Excerpt to read
Wednesday, May 14, 2025

The Perfect Egg

The "perfect" boiled egg (Di Maio/WSJ)
Your humble blogger will go through some time and effort to acquire good food, but I don't love boiled eggs enough to spend over half an hour preparing them:
A group of Italian scientists has cracked the secret of how to boil a perfect egg.

The catch? It takes 32 minutes, two containers of water held at different temperatures, and a fastidious chef moving the egg between the containers every two minutes...

The scientists aimed to cook an egg evenly throughout. The conundrum was that an egg’s layers—its yellow yolk and white albumen—cook at different temperatures. Eaters risk a chalky yolk if they want a fully cooked white, or a runny white if they want a creamy yolk.

Provided records
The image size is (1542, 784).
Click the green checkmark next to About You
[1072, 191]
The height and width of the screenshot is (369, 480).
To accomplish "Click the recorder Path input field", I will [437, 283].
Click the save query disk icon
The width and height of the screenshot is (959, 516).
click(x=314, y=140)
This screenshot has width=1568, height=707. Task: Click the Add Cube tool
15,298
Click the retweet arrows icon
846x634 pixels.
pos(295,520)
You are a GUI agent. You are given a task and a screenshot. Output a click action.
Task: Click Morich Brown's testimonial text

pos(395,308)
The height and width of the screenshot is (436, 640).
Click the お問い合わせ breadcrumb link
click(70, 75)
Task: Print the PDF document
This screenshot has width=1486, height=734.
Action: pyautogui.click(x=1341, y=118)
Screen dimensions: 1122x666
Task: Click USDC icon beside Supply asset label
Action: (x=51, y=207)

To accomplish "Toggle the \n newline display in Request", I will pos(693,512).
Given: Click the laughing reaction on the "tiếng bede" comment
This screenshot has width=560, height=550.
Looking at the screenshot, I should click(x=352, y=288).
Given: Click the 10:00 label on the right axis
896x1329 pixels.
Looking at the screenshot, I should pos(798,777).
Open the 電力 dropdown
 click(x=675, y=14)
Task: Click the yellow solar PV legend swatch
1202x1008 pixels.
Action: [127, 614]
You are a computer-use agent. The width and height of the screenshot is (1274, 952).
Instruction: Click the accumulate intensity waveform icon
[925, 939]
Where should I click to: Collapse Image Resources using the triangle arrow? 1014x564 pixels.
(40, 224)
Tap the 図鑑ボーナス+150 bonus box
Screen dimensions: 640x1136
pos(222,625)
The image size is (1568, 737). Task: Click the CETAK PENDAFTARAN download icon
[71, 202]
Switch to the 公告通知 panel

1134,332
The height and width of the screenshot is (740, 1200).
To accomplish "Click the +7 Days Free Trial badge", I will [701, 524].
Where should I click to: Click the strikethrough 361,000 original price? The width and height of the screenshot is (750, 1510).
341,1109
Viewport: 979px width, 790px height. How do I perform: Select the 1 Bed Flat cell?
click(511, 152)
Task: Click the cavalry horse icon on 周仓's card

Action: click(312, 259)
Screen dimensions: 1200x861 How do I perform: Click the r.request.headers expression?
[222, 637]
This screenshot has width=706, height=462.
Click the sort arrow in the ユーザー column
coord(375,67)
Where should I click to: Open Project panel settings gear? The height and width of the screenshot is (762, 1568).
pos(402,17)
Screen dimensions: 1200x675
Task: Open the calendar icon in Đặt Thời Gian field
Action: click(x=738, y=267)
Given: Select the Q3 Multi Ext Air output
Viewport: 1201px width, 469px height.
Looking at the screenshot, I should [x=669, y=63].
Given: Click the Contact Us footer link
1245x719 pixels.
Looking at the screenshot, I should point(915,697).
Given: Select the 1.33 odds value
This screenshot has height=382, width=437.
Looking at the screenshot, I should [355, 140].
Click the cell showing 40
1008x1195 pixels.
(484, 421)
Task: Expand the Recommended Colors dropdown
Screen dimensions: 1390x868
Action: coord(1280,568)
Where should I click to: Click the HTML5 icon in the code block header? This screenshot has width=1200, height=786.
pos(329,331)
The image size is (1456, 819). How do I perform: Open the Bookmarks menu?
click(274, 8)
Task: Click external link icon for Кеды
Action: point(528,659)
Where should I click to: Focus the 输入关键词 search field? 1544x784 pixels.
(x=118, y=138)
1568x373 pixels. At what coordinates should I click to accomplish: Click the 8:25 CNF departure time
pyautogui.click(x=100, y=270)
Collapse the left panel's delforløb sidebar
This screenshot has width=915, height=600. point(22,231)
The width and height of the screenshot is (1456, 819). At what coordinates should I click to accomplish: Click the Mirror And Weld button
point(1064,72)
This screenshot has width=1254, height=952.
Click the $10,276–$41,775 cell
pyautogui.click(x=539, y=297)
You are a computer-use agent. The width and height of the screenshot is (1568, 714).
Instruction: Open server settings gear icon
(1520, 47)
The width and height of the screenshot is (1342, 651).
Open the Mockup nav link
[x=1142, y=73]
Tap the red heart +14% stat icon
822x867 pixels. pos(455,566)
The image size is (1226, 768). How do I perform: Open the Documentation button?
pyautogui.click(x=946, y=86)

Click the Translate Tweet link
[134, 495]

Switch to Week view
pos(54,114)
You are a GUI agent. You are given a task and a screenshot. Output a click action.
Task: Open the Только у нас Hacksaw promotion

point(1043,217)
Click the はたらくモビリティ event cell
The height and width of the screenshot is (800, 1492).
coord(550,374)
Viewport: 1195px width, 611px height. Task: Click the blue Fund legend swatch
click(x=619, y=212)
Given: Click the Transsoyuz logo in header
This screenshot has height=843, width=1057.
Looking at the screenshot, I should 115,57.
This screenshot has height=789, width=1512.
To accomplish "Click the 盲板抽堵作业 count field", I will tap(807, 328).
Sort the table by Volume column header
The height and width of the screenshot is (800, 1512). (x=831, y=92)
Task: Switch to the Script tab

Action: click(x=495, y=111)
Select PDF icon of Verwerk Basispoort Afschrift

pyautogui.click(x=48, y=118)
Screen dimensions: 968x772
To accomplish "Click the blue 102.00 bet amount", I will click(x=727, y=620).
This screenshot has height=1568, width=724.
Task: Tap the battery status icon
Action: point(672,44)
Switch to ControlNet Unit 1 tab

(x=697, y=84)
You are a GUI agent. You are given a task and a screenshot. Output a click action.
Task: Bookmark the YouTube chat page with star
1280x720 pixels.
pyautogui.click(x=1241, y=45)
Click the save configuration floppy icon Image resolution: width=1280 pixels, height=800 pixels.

Aim 1
Using the post about the perfect egg, explain why cooking an egg evenly throughout is hard.
Aim 2
In the listing, identify every line that contains the string "save", and copy each one. Case counts.

Exercise answer 1
An egg's yellow yolk and white albumen cook at different temperatures. So eaters risk a chalky yolk if they want a fully cooked white, or a runny white if they want a creamy yolk.

Exercise answer 2
Click the save query disk icon
Click the save configuration floppy icon Image resolution: width=1280 pixels, height=800 pixels.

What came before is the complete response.